Many cultures have produced trampolines in one form or another, usually using an outstretched animal skin to throw a person or object into the air. The trampoline as we know it today is based on a prototype built in 1936 by an American named George Nissen. He built it in his garage! Not long afterwards the Air Force and space agencies (now known as NASA) began using trampolines in their pilot training programs.

You’ve probably jumped on a trampoline sometime in your life and already have a pretty good idea of how it works. Basically, you jump on it and the springs stretch and then bounce back and make you go higher and higher in the air. Of course, there’s a limit to how high you can go, regardless of how hard you jump. This is because some of the energy is absorbed by the trampoline. The higher you jump, the more energy is absorbed. Eventually you reach a balance between how much energy you put in using your legs and how much is absorbed by the trampoline. This balance determines your maximum jumping height.

We’re going to use a trampoline to change energy and from one form to another and to also do work on the ball. We’ll see that some of the energy is absorbed by the trampoline (and also the track in this case).


Build the following setup.

Stage I

Place a ball at the top of the track and let it go. Watch how it accelerates down the track and then rolls into the trampoline. The trampoline stretches and bounces the ball back until it rolls up the ramp and comes to a stop. However, it doesn’t roll all the way back up to the point where you let it go.

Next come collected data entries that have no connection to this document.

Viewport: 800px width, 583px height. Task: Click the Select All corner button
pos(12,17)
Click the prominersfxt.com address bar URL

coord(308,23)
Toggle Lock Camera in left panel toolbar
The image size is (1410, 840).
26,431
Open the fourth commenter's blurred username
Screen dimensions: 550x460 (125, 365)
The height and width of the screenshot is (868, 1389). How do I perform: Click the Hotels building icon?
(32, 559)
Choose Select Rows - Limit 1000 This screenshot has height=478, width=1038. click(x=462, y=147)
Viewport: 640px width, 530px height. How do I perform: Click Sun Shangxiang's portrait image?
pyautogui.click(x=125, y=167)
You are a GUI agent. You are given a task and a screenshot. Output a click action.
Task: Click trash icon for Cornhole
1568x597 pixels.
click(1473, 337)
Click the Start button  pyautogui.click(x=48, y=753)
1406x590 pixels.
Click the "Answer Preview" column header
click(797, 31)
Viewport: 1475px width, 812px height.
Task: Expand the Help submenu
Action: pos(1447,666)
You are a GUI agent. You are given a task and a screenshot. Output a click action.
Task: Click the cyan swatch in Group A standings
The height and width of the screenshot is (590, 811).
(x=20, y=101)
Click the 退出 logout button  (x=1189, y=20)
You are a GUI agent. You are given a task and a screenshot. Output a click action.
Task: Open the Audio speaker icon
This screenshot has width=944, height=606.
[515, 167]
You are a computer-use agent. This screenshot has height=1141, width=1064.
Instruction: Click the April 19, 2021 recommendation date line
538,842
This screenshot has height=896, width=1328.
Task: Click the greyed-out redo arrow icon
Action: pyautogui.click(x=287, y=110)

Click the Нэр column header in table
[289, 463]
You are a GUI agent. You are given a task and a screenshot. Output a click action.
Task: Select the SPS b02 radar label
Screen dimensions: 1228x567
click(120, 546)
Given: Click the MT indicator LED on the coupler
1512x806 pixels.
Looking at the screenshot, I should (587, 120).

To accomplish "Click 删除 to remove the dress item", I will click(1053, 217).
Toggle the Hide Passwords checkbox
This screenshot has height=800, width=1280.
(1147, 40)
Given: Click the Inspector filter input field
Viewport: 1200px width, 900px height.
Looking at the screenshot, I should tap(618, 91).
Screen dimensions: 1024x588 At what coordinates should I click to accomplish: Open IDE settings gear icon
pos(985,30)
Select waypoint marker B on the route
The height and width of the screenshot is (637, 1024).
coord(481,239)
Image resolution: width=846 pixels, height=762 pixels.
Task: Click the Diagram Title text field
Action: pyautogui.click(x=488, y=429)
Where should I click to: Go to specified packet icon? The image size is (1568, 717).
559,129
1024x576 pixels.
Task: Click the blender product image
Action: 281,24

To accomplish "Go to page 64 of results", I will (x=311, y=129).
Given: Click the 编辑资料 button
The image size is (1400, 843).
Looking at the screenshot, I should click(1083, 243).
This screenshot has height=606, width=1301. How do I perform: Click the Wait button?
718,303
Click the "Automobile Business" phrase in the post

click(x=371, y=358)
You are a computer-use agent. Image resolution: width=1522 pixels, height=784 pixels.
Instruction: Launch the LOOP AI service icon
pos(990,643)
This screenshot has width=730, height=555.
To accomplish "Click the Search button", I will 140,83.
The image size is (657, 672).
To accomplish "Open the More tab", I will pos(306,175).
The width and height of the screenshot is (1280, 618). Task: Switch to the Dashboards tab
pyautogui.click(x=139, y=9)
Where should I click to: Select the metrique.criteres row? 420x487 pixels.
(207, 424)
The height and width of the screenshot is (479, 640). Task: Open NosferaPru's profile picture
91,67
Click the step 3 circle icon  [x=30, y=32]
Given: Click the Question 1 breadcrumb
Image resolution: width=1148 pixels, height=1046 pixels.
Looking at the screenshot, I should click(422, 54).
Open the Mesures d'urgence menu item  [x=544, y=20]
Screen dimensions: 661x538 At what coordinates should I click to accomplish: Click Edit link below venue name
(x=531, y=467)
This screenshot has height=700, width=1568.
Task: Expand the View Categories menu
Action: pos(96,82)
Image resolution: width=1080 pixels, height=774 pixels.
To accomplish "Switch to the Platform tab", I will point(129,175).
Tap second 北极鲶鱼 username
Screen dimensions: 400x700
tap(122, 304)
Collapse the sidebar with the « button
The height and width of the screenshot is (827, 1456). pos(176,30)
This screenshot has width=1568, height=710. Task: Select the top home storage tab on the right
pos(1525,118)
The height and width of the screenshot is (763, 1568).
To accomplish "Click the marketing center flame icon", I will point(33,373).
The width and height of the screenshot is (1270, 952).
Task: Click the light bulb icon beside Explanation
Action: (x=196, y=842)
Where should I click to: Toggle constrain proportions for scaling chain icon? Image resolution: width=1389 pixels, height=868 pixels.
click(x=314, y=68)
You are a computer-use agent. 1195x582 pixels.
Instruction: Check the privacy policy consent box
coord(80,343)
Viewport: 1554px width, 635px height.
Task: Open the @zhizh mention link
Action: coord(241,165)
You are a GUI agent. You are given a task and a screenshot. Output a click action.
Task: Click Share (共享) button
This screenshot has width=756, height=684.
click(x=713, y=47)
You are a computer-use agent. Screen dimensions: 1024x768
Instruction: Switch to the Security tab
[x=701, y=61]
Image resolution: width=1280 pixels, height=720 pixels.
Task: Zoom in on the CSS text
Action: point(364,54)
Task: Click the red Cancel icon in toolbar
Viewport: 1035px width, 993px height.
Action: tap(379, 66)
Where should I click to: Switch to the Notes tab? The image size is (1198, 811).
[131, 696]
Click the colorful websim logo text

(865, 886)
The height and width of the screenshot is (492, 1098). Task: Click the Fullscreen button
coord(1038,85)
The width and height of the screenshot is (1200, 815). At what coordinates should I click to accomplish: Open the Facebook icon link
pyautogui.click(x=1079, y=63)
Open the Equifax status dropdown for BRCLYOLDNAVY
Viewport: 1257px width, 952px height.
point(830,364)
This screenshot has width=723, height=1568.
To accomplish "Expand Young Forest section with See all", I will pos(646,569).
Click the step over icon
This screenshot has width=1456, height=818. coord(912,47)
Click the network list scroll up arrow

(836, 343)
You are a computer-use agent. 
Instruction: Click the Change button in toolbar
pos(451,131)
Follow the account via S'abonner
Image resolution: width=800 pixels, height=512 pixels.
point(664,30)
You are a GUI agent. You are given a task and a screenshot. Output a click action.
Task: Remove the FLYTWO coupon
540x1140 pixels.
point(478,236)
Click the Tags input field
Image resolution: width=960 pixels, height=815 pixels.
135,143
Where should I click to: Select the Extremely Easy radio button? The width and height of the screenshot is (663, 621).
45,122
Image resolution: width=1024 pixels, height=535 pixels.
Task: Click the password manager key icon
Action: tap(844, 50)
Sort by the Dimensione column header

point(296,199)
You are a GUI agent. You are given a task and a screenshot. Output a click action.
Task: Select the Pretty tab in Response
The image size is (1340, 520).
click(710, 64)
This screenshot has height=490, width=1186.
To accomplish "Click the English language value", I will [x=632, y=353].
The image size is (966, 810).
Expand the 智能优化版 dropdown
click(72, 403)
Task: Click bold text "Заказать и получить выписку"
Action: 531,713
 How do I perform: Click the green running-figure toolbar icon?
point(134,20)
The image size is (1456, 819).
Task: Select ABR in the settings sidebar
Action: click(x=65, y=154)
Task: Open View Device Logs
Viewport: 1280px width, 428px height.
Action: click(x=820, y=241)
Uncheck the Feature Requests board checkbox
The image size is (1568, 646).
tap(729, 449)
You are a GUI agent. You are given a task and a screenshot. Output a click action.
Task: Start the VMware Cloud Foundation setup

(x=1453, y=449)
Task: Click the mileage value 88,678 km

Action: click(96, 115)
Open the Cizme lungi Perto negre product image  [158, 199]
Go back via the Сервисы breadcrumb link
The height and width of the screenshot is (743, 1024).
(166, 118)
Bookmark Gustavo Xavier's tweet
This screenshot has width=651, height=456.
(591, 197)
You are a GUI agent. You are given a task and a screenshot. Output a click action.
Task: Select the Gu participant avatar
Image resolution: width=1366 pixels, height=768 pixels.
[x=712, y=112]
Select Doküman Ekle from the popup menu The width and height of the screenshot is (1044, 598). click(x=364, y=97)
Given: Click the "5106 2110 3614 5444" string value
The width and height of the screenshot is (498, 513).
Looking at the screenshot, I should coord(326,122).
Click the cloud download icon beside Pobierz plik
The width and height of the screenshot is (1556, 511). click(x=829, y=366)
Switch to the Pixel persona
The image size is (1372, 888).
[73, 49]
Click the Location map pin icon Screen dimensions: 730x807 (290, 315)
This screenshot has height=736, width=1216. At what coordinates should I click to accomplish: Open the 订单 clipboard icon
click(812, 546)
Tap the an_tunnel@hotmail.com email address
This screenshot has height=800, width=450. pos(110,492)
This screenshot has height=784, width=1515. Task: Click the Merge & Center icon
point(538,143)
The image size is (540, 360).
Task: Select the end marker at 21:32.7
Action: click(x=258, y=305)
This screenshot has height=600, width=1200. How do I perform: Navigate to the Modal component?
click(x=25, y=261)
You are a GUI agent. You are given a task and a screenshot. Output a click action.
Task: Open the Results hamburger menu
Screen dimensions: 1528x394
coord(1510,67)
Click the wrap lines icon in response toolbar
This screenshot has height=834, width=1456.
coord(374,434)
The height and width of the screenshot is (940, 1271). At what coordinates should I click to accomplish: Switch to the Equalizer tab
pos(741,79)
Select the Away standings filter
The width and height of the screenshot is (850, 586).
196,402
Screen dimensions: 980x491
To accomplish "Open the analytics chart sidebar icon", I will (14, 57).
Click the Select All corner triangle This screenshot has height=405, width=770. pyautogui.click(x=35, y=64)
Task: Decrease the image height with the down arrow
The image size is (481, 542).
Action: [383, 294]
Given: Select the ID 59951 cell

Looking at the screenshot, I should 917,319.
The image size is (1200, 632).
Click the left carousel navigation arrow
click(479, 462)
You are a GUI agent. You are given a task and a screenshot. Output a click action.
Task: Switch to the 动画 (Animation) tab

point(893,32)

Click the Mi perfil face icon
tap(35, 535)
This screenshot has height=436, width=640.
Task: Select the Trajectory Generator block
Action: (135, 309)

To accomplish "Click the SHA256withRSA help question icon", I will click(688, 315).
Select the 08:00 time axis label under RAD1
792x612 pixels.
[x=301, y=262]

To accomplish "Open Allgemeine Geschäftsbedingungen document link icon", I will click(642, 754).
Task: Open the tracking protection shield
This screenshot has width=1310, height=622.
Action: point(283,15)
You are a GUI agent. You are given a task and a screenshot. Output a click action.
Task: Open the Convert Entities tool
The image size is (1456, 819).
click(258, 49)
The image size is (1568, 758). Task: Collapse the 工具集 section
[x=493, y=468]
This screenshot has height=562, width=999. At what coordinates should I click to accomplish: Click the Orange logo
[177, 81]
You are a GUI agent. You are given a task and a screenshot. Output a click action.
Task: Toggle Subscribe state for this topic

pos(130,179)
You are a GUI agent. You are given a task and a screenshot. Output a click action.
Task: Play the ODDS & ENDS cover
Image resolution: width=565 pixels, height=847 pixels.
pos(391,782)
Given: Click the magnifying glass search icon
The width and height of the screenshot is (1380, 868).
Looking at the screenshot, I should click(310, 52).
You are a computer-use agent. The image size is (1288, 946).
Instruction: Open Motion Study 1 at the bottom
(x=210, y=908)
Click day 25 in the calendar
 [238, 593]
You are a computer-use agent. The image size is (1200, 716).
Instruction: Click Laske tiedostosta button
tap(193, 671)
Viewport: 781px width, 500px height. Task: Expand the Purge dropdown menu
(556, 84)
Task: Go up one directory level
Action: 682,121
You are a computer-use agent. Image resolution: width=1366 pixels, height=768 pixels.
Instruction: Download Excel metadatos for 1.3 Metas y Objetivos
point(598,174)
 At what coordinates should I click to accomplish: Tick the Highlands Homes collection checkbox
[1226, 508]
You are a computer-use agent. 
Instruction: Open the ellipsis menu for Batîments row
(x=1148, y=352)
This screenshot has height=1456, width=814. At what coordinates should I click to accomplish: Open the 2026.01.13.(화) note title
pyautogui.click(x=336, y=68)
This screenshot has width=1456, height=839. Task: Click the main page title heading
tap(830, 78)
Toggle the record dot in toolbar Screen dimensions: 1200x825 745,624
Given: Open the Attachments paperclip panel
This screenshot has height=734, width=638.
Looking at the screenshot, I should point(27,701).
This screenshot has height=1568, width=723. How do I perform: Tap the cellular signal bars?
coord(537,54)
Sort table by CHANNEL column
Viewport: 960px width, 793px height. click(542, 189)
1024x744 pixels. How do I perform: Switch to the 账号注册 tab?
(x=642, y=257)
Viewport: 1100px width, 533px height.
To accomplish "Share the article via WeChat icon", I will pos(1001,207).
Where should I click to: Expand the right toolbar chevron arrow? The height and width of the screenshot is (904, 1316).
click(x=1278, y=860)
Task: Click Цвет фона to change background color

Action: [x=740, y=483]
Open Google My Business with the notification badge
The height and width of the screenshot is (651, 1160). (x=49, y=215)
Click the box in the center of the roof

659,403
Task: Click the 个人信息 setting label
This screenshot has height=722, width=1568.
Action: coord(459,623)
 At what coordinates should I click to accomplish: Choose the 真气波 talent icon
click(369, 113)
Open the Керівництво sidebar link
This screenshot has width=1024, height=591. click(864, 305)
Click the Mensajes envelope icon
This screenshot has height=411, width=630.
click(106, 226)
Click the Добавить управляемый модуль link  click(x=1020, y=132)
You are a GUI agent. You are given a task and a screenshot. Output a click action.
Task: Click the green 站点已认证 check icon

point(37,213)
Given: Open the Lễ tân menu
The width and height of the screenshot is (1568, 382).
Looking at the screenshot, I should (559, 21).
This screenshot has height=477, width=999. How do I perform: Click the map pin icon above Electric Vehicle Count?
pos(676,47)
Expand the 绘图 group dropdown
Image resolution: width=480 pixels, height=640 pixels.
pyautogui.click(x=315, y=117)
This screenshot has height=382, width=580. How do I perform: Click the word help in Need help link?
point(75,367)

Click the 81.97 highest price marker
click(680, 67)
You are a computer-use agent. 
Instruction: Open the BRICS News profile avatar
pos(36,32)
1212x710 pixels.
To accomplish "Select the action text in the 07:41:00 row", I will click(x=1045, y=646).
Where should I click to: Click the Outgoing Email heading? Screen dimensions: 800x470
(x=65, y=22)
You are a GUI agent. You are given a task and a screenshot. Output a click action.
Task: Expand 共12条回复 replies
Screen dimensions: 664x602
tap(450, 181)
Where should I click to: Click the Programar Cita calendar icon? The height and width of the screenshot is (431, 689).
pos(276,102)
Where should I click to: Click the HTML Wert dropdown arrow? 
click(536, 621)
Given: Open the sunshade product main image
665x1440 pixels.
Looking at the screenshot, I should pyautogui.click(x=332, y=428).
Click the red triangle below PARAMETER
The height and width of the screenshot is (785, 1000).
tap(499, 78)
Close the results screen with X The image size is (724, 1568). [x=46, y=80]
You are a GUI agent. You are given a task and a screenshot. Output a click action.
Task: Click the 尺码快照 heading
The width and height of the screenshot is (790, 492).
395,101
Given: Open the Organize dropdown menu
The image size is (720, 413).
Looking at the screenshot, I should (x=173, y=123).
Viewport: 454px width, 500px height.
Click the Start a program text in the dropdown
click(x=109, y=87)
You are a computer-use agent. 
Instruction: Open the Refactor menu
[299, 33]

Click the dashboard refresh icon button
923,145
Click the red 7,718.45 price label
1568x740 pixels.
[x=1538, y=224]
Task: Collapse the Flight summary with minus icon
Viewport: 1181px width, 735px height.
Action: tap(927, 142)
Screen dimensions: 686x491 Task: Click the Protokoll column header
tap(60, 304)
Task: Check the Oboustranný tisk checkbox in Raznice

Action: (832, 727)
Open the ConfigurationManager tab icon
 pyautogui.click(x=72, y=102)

The Physics of a Trampoline

What happened from a physics standpoint? We can talk about what happened with energy, forces, and work in this example. They’re all related, too.

Explaining the Trampoline from Energy Standpoint

At the top of the ramp, just before you let the ball go, its energy is entirely potential energy. Once you let go, gravity starts pulling the ball down the track and some of this potential energy is converted into kinetic energy, or energy of motion. Then the ball hits the trampoline and pushes on it until it is momentarily stopped. At this point the ball’s kinetic energy has been transformed into potential energy stored in the stretched trampoline. Then the trampoline pushes back on the ball and converts its stored energy back into kinetic energy in the ball. Finally, as the ball rolls back up the ramp, its kinetic energy is converted back into potential energy as it does work against gravity. Finally, the ball stops.

How come the ball doesn’t return to its original height?

Good question! The answer is that some of the energy was “lost.” Because of friction between the ball and the track, vibrations of the structure, and energy absorbed by the trampoline, some of the energy is lost along the way. This energy goes into making the structure vibrate and some is also dissipated as heat. It’s not enough heat for any of the pieces to get notably hotter, though, so you can’t detect it.

What are the forces that act on the ball throughout this experiment?

As the ball rolls down the track, the force of gravity is pulling down on the ball to speed it up. Then, when it hits the trampoline, the rubber pushes on the ball. This force first stops the ball and then accelerates it back to where it came from. Finally, as the ball rolls back up the ramp the force of gravity pulls down on it, slowing it down until it stops.

Stage II

How much does the energy of the ball change and how does this relate to work?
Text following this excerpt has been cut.